▸ **AVAILABLE DATA**
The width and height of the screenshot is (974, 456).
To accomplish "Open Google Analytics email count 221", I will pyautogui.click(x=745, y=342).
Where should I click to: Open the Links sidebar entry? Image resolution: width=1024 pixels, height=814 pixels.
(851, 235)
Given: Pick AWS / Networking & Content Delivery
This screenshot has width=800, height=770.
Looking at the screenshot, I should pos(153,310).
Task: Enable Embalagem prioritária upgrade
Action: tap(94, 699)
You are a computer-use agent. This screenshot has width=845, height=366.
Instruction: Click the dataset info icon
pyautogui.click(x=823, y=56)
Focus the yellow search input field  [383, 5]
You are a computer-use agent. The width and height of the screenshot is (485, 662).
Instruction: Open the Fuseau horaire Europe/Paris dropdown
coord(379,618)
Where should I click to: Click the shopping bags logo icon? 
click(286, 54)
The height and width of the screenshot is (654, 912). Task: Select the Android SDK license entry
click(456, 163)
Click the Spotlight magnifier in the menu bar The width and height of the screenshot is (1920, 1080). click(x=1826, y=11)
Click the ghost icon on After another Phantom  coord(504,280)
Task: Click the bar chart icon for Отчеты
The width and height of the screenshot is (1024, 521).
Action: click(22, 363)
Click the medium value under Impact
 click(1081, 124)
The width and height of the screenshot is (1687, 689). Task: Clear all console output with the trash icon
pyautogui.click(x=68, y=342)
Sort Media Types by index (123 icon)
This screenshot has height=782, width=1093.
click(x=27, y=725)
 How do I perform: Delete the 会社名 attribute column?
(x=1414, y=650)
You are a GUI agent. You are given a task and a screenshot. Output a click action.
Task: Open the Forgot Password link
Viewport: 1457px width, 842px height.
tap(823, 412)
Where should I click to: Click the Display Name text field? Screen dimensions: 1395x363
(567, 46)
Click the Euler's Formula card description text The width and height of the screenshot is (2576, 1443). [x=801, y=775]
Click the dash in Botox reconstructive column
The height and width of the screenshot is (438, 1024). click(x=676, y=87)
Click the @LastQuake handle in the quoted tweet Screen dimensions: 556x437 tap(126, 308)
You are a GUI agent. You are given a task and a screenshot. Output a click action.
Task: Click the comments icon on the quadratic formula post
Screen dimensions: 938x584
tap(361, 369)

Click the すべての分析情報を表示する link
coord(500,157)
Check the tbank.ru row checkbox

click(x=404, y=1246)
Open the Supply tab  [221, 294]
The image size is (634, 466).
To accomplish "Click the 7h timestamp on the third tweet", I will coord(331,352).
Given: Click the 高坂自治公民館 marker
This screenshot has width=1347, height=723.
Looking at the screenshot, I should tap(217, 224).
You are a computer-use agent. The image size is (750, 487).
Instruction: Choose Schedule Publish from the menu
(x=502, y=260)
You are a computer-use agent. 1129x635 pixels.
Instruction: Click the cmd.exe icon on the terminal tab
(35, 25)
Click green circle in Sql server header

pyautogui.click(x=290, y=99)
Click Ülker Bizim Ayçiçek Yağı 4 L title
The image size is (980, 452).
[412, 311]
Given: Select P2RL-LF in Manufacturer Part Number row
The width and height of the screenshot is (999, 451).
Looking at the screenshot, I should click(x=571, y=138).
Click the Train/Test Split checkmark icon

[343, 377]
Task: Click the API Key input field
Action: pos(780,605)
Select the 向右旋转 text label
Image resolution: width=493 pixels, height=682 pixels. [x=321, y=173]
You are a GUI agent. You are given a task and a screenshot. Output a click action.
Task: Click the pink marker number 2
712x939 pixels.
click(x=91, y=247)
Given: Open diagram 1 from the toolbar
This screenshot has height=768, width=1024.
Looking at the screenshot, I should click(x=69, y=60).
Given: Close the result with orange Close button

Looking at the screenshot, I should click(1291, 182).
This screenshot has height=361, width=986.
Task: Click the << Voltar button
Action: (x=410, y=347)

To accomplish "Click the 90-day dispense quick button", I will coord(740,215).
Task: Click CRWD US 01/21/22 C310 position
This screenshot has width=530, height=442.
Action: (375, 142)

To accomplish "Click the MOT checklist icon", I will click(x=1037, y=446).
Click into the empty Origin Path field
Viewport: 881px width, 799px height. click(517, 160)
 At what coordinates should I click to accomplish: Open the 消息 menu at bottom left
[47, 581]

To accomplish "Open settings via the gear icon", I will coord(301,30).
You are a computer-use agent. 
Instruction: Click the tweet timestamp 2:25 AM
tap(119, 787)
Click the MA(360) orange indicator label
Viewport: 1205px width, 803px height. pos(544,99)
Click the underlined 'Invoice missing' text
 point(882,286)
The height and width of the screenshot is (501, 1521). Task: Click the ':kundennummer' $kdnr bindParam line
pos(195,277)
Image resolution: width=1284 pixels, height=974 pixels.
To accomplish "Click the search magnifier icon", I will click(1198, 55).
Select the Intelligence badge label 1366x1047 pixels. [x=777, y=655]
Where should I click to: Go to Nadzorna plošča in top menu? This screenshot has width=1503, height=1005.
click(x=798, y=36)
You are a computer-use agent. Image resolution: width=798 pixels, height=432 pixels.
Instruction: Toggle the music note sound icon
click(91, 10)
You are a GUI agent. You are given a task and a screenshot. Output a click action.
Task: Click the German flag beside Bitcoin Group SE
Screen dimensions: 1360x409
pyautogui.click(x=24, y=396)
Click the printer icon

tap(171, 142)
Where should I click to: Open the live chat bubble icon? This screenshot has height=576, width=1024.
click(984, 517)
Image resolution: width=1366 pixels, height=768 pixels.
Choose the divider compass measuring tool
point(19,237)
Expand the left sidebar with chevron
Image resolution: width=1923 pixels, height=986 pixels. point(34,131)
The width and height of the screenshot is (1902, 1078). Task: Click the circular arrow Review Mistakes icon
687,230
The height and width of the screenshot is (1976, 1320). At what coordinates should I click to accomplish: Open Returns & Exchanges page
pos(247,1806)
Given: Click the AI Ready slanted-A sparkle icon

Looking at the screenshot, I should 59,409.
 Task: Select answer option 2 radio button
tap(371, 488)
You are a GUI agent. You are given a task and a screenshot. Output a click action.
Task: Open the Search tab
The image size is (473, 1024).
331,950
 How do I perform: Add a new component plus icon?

▸ **WHAT YOU HAVE TO DO**
Every record must be repeated precisely and in full.

▸ **SOLUTION TO THIS TASK**
The width and height of the screenshot is (974, 456).
To accomplish "Open Google Analytics email count 221", I will pyautogui.click(x=745, y=342).
Where should I click to: Open the Links sidebar entry? Image resolution: width=1024 pixels, height=814 pixels.
(851, 235)
Given: Pick AWS / Networking & Content Delivery
This screenshot has width=800, height=770.
Looking at the screenshot, I should pos(153,310).
Task: Enable Embalagem prioritária upgrade
Action: tap(94, 699)
You are a computer-use agent. This screenshot has width=845, height=366.
Instruction: Click the dataset info icon
pyautogui.click(x=823, y=56)
Focus the yellow search input field  [383, 5]
You are a computer-use agent. The width and height of the screenshot is (485, 662).
Instruction: Open the Fuseau horaire Europe/Paris dropdown
coord(379,618)
Where should I click to: Click the shopping bags logo icon? 
click(286, 54)
The height and width of the screenshot is (654, 912). Task: Select the Android SDK license entry
click(456, 163)
Click the Spotlight magnifier in the menu bar The width and height of the screenshot is (1920, 1080). click(x=1826, y=11)
Click the ghost icon on After another Phantom  coord(504,280)
Task: Click the bar chart icon for Отчеты
The width and height of the screenshot is (1024, 521).
Action: click(22, 363)
Click the medium value under Impact
 click(1081, 124)
The width and height of the screenshot is (1687, 689). Task: Clear all console output with the trash icon
pyautogui.click(x=68, y=342)
Sort Media Types by index (123 icon)
This screenshot has height=782, width=1093.
click(x=27, y=725)
 How do I perform: Delete the 会社名 attribute column?
(x=1414, y=650)
You are a GUI agent. You are given a task and a screenshot. Output a click action.
Task: Open the Forgot Password link
Viewport: 1457px width, 842px height.
tap(823, 412)
Where should I click to: Click the Display Name text field? Screen dimensions: 1395x363
(567, 46)
Click the Euler's Formula card description text The width and height of the screenshot is (2576, 1443). [x=801, y=775]
Click the dash in Botox reconstructive column
The height and width of the screenshot is (438, 1024). click(x=676, y=87)
Click the @LastQuake handle in the quoted tweet Screen dimensions: 556x437 tap(126, 308)
You are a GUI agent. You are given a task and a screenshot. Output a click action.
Task: Click the comments icon on the quadratic formula post
Screen dimensions: 938x584
tap(361, 369)

Click the すべての分析情報を表示する link
coord(500,157)
Check the tbank.ru row checkbox

click(x=404, y=1246)
Open the Supply tab  [221, 294]
The image size is (634, 466).
To accomplish "Click the 7h timestamp on the third tweet", I will coord(331,352).
Given: Click the 高坂自治公民館 marker
This screenshot has width=1347, height=723.
Looking at the screenshot, I should tap(217, 224).
You are a computer-use agent. The image size is (750, 487).
Instruction: Choose Schedule Publish from the menu
(x=502, y=260)
You are a computer-use agent. 1129x635 pixels.
Instruction: Click the cmd.exe icon on the terminal tab
(35, 25)
Click green circle in Sql server header

pyautogui.click(x=290, y=99)
Click Ülker Bizim Ayçiçek Yağı 4 L title
The image size is (980, 452).
[412, 311]
Given: Select P2RL-LF in Manufacturer Part Number row
The width and height of the screenshot is (999, 451).
Looking at the screenshot, I should click(x=571, y=138).
Click the Train/Test Split checkmark icon

[343, 377]
Task: Click the API Key input field
Action: pos(780,605)
Select the 向右旋转 text label
Image resolution: width=493 pixels, height=682 pixels. [x=321, y=173]
You are a GUI agent. You are given a task and a screenshot. Output a click action.
Task: Click the pink marker number 2
712x939 pixels.
click(x=91, y=247)
Given: Open diagram 1 from the toolbar
This screenshot has height=768, width=1024.
Looking at the screenshot, I should click(x=69, y=60).
Given: Close the result with orange Close button

Looking at the screenshot, I should click(1291, 182).
This screenshot has height=361, width=986.
Task: Click the << Voltar button
Action: (x=410, y=347)

To accomplish "Click the 90-day dispense quick button", I will coord(740,215).
Task: Click CRWD US 01/21/22 C310 position
This screenshot has width=530, height=442.
Action: (375, 142)

To accomplish "Click the MOT checklist icon", I will click(x=1037, y=446).
Click into the empty Origin Path field
Viewport: 881px width, 799px height. click(517, 160)
 At what coordinates should I click to accomplish: Open the 消息 menu at bottom left
[47, 581]

To accomplish "Open settings via the gear icon", I will coord(301,30).
You are a computer-use agent. 
Instruction: Click the tweet timestamp 2:25 AM
tap(119, 787)
Click the MA(360) orange indicator label
Viewport: 1205px width, 803px height. pos(544,99)
Click the underlined 'Invoice missing' text
 point(882,286)
The height and width of the screenshot is (501, 1521). Task: Click the ':kundennummer' $kdnr bindParam line
pos(195,277)
Image resolution: width=1284 pixels, height=974 pixels.
To accomplish "Click the search magnifier icon", I will click(1198, 55).
Select the Intelligence badge label 1366x1047 pixels. [x=777, y=655]
Where should I click to: Go to Nadzorna plošča in top menu? This screenshot has width=1503, height=1005.
click(x=798, y=36)
You are a computer-use agent. Image resolution: width=798 pixels, height=432 pixels.
Instruction: Toggle the music note sound icon
click(91, 10)
You are a GUI agent. You are given a task and a screenshot. Output a click action.
Task: Click the German flag beside Bitcoin Group SE
Screen dimensions: 1360x409
pyautogui.click(x=24, y=396)
Click the printer icon

tap(171, 142)
Where should I click to: Open the live chat bubble icon? This screenshot has height=576, width=1024.
click(984, 517)
Image resolution: width=1366 pixels, height=768 pixels.
Choose the divider compass measuring tool
point(19,237)
Expand the left sidebar with chevron
Image resolution: width=1923 pixels, height=986 pixels. point(34,131)
The width and height of the screenshot is (1902, 1078). Task: Click the circular arrow Review Mistakes icon
687,230
The height and width of the screenshot is (1976, 1320). At what coordinates should I click to accomplish: Open Returns & Exchanges page
pos(247,1806)
Given: Click the AI Ready slanted-A sparkle icon

Looking at the screenshot, I should 59,409.
 Task: Select answer option 2 radio button
tap(371, 488)
You are a GUI agent. You are given a task and a screenshot. Output a click action.
Task: Open the Search tab
The image size is (473, 1024).
331,950
 How do I perform: Add a new component plus icon?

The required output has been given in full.